En nous invitant à lire l’histoire du texte, en observant attentivement la manière dont Richard recompose ses dessins, organisant des paires avec des animaux qui se regardent, formant des juxtapositions signifiantes de plantes ou de poissons, regroupant sur la même vignette des images tirées de sources distinctes pour illustrer différents états de l’objet, Pierre Martin finit par considérer l’ouvrage entier comme un « cabinet virtuel » qui rassemble pour les exposer les connaissances livresques de l’auteur et les objets dont il a été le témoin oculaire ; il ne faut pas y voir la restitution d’un cabinet réel que possèderait Richard, mais l’effort d’un amateur éclairé pour classer autant que possible, et pour distinguer le vrai du faux dans les histoires désormais confrontées à la réalité des choses. Telle est la « belle curiosité » selon Élie Richard, une curiosité savante qui prouve son utilité en dévoilant les impostures et les mystifications, mais qui pour cela doit tout de même exposer, paradoxalement, les anciens mythes.

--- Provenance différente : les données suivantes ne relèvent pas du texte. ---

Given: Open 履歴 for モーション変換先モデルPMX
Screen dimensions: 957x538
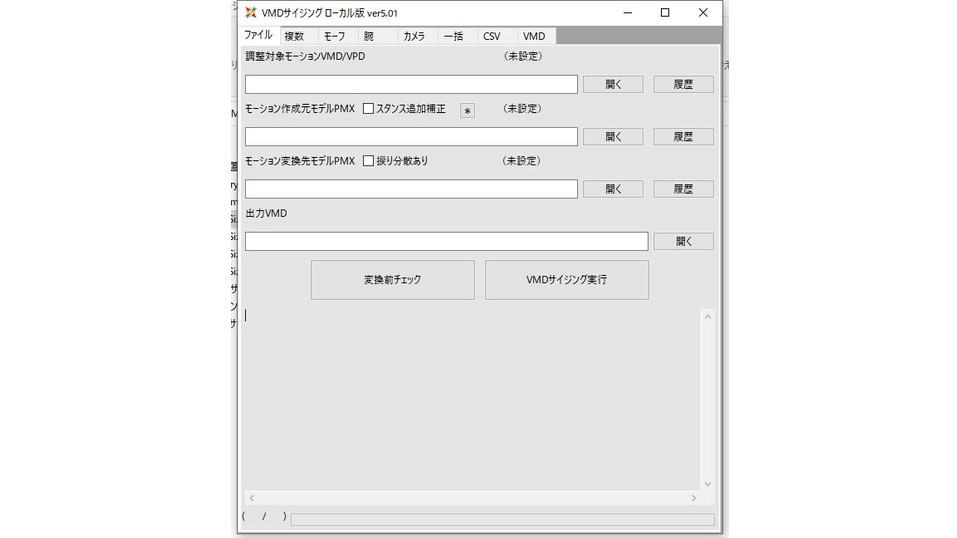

Ainsi Richard ne se prive pas de dessiner une harpie chevelue, une mandragore, un griffon, un dragon, autant de créatures auxquelles on ne croit plus guère à son époque, comme le montrent les contextualisations efficaces de Pierre Martin.

 

La cannelle et le phénix

Il faut donc ouvrir le livre, le feuilleter à loisir et selon ses désirs, en circulant au hasard des quelque deux cent cinq vignettes, si belles. Pierre Martin a choisi de présenter une à une les pages de ce manuscrit. Pour chaque page, repérée par son numéro original de folio, le cliché en couleur de l’image, cliché de grande qualité et dont certains détails sont agrandis, est suivi d’une transcription en italique du texte d’Élie Richard, le tout assorti des commentaires de Pierre Martin (que la maquette de l’ouvrage a traités de manière un peu massive peut-être, avec un fond de couleur beige et une police romaine de taille un peu grande, car elle semble à l’œil presque plus importante que celle de l’italique du texte principal).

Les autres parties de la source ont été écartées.